«Che fine hanno fatto i CEO delle grandi aziende tecnologiche in tema di dazi?» titolava l’edizione americana di Wired, e la risposta è arrivata poche ora dopo: Trump ha escluso smartphone, pc e compenenti chip dai dazi, anche nei confronti della Cina.
Il silenzio di questi giorni di Tim Cook, Mark Zuckerberg e altri leader del settore tecnologico, mentre le loro aziende perdevano migliaia di miliardi in Borsa, continuava Wired, «è stato al tempo stesso assordante e strategico».
Il loro lavoro dietro le quinte probabilmente è stato decisivo per il dietrofront. D’altronde, dati di Counterpoint, circa l’80% degli iPhone destinati alla vendita negli Stati Uniti sono realizzati in Cina e questo fa comprendere la rilevanza della decisione di Donald Trump di esentare smartphone, computer e altri dispositivi elettronici dai dazi doganali reciproci, inclusi quelli del 125% imposti sulle importazioni cinesi.
«Penso che alla fine i Ceo delle grandi aziende tecnologiche abbiano parlato a voce alta e la Casa Bianca abbia dovuto comprendere e ascoltare la situazione, sarebbe stato un Armageddon», ha dichiarato a Cnbc Dan Ives, responsabile globale della ricerca tecnologica di Wedbush Securities.
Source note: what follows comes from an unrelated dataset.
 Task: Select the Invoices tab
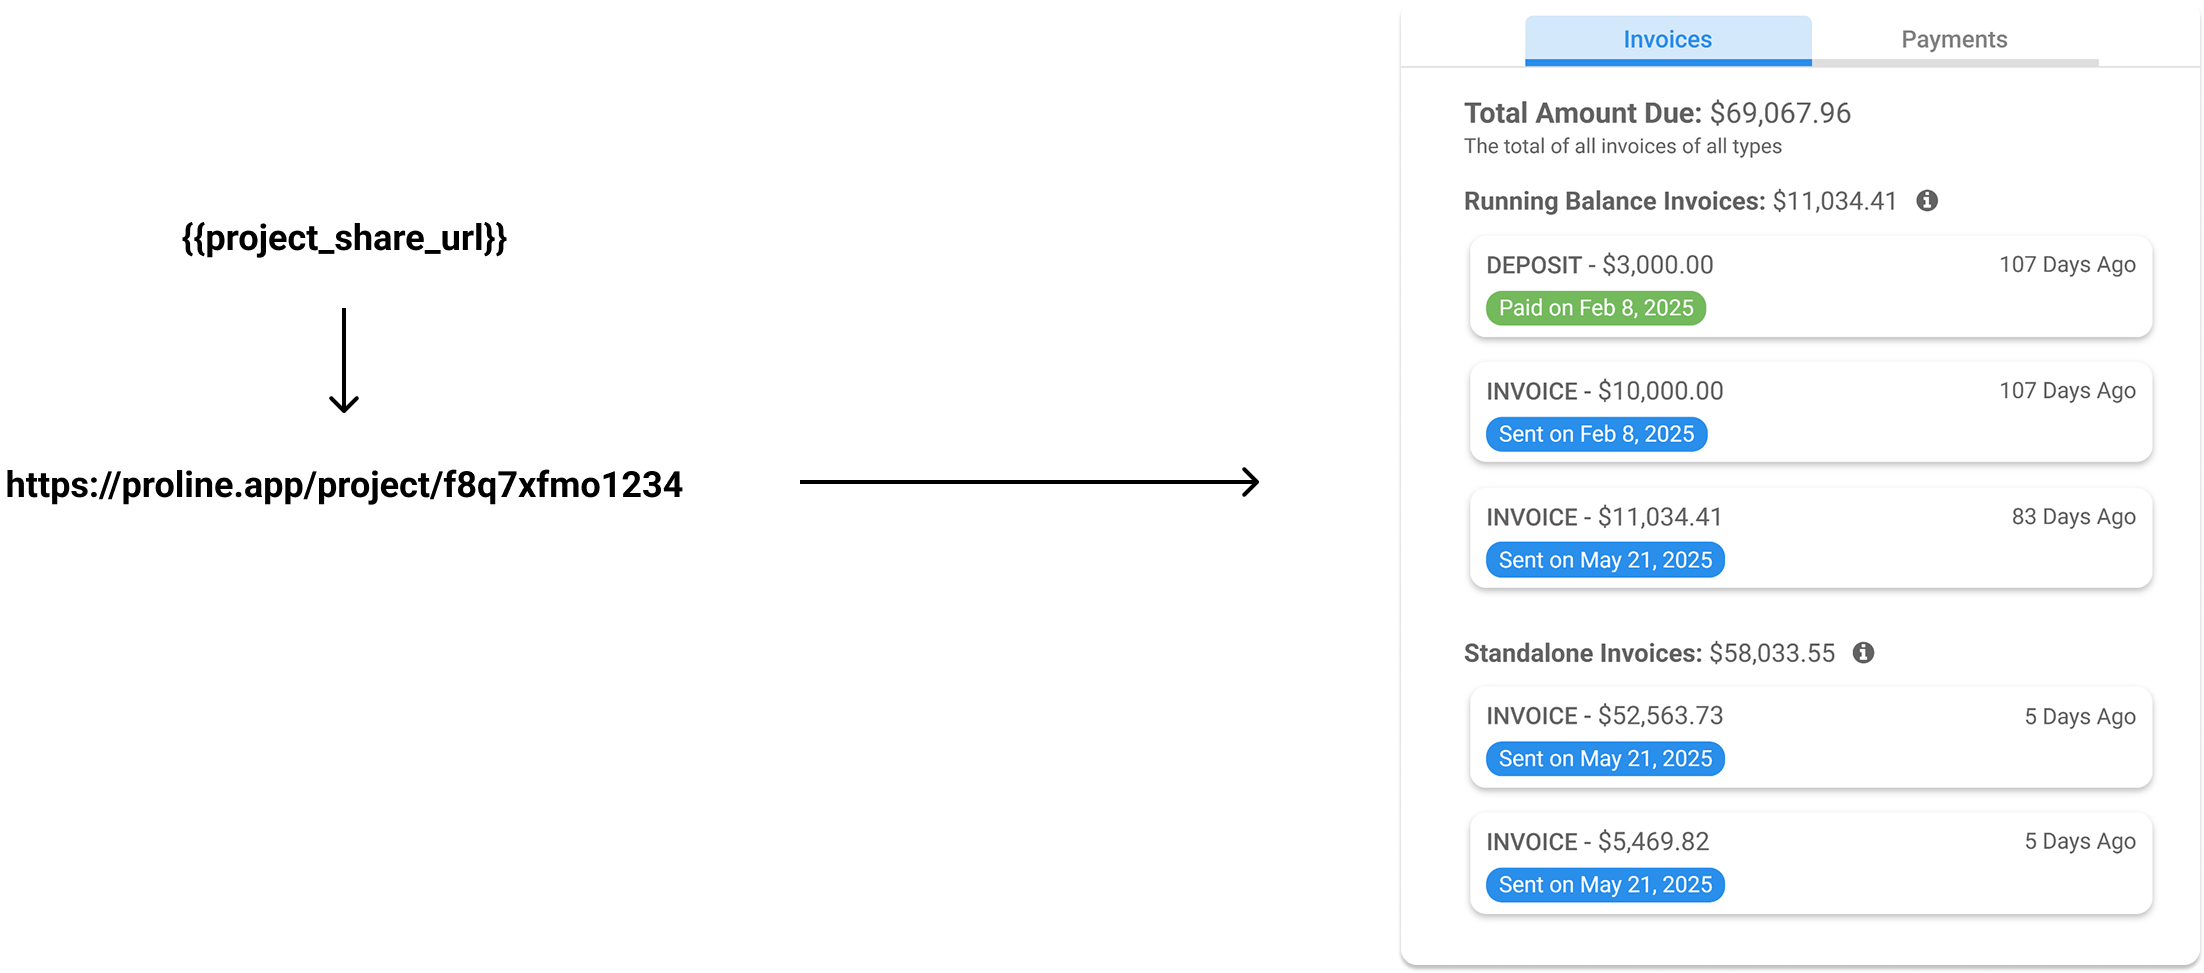pyautogui.click(x=1668, y=40)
Il dietroftont di Trump arriva dunque in seguito alle preoccupazioni che il prezzo dei gadget salisse alle stelle, con riverberi anche in Europa, poiché molti di questi dispositivi e i loro componenti sono prodotti in Cina.
«Per i produttori di hardware americani nel breve termine sarebbe complesso cambiare filiere di fornitura: i costi di sostituzione sono molto elevati», spiega all’ANSA Andrea Rangone, docente ordinario di Digital Business Innovation alla School of Management del Politecnico di Milano, co-fondatore degli Osservatori Digital Innovation.